THE PROBLEM -> Copying task for the records below: reproduce each one exactly and drop the pictures.

INPUT MATERIAL ->

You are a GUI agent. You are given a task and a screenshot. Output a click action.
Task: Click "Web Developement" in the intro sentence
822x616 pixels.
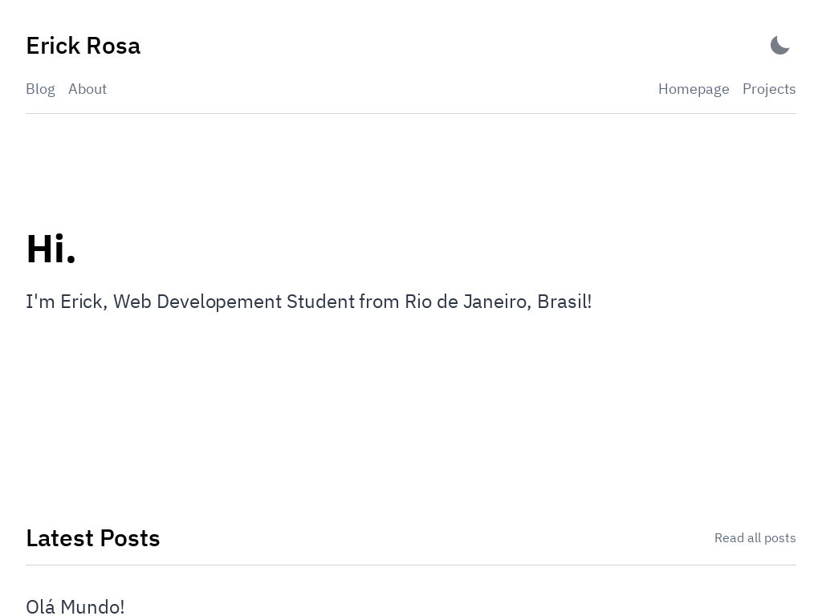197,302
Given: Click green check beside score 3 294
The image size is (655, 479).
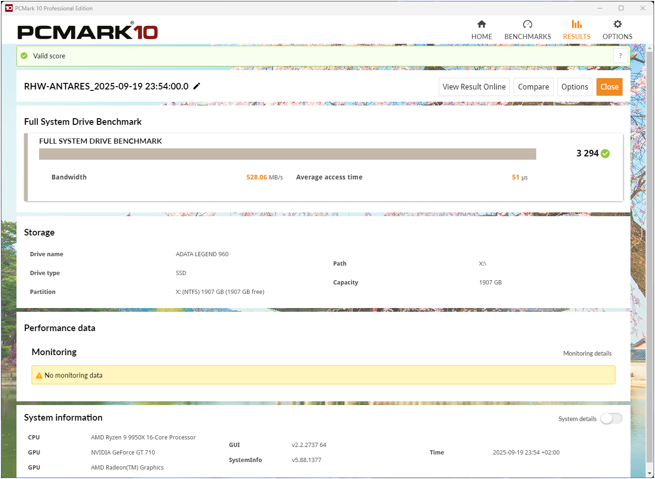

RESULT OF THE EXERCISE ->
You are a GUI agent. You are given a task and a screenshot. Output a click action.
Task: Click "Web Developement" in the intro sentence
822x616 pixels.
197,302
Given: Click green check beside score 3 294
The image size is (655, 479).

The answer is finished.